Державин и Притула отошли от самолета, навстречу им из-за ангара выскочил старшина Цыбуля.
— Товарищ генерал! — доложил он, еле переведя дыхание. — Наш Посохин обнаружив царский самолет! Прыхватыв, як горобця на мякине!..
— Ну! А где же сам царь?
— Та, мабуть, горилку пье у корчми перед дальней дорогой. А жинка его — цариця маньчжурская, говорить, змазала пятки, утикла в Токио.
Оказывается, среди японских самолетов, не успевших подняться, была и машина правителя Маньчжоу-Го императора Пу И. На нее и наткнулся Поликарп Посохин, захватил в плен застигнутых врасплох летчиков.
Притула и Державин направились к зданию аэродрома. Русанов шел за ними, сзади Иволгин с отделением автоматчиков. Группу замыкал подоспевший Посохин. Вокруг все та же тишина.
Японцы, видимо, затаились где-то в дотах, в щелях и траншеях. Сколько их здесь? Батальон? Полк? Какую они получат команду?
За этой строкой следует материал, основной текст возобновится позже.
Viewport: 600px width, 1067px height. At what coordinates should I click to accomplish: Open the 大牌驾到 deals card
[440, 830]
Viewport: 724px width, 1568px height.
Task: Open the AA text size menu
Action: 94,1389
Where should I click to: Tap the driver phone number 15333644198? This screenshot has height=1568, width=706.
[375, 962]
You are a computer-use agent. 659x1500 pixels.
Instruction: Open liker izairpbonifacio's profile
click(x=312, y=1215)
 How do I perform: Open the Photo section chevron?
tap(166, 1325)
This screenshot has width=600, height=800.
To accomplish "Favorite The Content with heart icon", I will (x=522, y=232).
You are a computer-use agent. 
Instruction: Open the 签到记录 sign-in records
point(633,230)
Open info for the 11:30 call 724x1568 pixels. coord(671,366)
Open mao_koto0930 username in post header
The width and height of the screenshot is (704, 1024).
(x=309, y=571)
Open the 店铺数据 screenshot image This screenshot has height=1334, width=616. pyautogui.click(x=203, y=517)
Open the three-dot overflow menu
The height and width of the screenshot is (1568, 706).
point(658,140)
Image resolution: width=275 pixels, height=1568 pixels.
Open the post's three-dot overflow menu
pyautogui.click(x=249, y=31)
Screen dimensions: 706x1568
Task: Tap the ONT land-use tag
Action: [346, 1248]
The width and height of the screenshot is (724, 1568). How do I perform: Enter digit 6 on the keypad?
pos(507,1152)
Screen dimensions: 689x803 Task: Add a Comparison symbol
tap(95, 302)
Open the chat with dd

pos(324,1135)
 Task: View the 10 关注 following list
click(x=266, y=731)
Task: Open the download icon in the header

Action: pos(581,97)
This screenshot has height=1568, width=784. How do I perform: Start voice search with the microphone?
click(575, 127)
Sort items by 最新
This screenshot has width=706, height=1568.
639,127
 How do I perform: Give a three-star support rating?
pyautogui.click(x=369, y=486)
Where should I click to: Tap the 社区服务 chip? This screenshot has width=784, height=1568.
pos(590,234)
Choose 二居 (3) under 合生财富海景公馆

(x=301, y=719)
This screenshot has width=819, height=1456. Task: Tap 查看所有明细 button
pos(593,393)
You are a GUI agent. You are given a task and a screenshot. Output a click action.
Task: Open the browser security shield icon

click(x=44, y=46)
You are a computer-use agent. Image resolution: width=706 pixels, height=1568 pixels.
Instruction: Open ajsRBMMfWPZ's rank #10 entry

В небе появились четыре японских истребителя. Пронеслись на бреющем полете с большой скоростью. Иволгину по фронтовой привычке хотелось броситься в сторону, залечь в любую канаву. Но, глянув на спокойно шедшего генерала, он пересилил себя. Нельзя срывать дипломатическую атаку.
Истребители пронеслись еще раз так низко, что затрепыхался верх на фуражке Державина. Потом они взмыли ввысь и, войдя в стремительное пике, с воем врезались в землю. Взорвались один за другим все четыре на ближайшем гаоляновом поле.
Державин шагал все так же спокойно и даже не посмотрел в ту сторону, где летчики-камикадзе покончили счеты с жизнью. Поправив фуражку, он вошел в здание.